Small savers, however, may be spared as only interest outgo above Rs 10,000 will be taxed. "In rural areas, where the unbanked population is still high, it will bring small savers into the organised channels instead of chitfunds and such schemes....The convenience of picking up the in strument from the nearest postoffice is huge," said D K Pant, chief economist, IndiaRatings.
Another official said proceeds from the instrument will not be handed out in cash, unlike in the past, but transferred to a post office savings account. The popular Kisan Vikas Patra (KVC) was phased out in 2011 over fears of money laundering, as anyone could invest in the saving instrument and no questions were asked about the source of income.
The government is reintroducing it this year with the aim of bringing the savings of farmers into the formal channels. "Kisan Vikas Patra was a very popular instrument among small savers. I plan to reintroduce the instrument to encourage people, who may have banked and unbanked savings, to invest in this instrument," Finance Minister Arun Jaitley said in his budget speech.
The committee had suggested closure of KVP saying "it is prone to misuse being a bearer-like instrument." In 2009-10, the gross collection under the scheme was over Rs 20,000 crore.
The total amount outstanding at the end of February 2012 in the scheme was Rs 1.56 lakh crore, making it one of the most popular savings instrument.
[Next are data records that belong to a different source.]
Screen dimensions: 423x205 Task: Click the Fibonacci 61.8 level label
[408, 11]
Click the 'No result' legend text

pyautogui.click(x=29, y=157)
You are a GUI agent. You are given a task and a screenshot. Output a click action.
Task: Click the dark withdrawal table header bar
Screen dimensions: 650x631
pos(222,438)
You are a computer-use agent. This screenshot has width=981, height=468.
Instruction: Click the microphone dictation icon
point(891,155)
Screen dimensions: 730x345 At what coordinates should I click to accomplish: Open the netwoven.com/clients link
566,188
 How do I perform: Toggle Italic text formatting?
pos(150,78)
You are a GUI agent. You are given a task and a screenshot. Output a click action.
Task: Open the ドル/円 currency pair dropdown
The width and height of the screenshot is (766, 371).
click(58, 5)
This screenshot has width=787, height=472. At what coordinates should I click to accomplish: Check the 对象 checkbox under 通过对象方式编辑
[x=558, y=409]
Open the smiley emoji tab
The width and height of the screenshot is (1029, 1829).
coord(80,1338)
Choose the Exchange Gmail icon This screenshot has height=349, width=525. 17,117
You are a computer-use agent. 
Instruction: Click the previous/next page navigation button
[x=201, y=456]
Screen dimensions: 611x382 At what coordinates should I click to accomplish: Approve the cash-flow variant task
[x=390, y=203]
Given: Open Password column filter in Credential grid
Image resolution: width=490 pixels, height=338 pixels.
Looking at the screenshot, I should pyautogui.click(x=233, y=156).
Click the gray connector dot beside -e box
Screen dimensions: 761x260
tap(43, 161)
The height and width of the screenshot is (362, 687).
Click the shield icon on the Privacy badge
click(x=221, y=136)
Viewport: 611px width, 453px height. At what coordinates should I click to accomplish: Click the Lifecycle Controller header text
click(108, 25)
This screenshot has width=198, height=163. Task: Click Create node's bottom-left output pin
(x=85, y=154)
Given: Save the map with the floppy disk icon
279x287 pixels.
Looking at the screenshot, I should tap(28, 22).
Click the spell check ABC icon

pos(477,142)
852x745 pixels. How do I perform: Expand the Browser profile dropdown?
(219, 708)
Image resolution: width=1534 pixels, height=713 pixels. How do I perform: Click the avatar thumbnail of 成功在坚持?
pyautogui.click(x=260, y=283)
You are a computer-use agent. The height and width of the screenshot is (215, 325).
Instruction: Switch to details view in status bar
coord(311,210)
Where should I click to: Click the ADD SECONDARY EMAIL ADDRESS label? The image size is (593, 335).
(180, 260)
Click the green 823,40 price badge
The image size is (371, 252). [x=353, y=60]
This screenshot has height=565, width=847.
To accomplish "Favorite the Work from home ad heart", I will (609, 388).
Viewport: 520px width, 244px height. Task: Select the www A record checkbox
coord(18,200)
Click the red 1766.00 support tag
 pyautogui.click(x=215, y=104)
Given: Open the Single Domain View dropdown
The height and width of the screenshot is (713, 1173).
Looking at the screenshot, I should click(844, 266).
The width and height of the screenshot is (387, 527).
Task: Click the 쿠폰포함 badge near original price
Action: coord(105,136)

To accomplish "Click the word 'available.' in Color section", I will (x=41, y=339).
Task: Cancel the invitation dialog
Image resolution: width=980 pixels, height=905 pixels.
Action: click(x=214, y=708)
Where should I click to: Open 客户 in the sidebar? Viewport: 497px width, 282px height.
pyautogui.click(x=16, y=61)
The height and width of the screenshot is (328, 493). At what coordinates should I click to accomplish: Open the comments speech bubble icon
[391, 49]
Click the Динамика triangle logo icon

The government has possibly revived this scheme despite its known infirmities to tap into the rural savings that are more likely to go into gold, something that the country is keen to avoid after its recent brush with a current ac-count deficit crisis.
The new government has identified financial inclusion and access to formal financial channels as a priority area and the reintroduction of KVP is seen as furthering this objective.
It will also mandate that the maturity proceeds go to a savings account, diluting its bearer nature, which made KVP almost a cash equivalent. "KVP was a very liquid instrument and offered lot of flexibility to a farmer...One could en-cash it as and when needed just like ready cash," the second official said.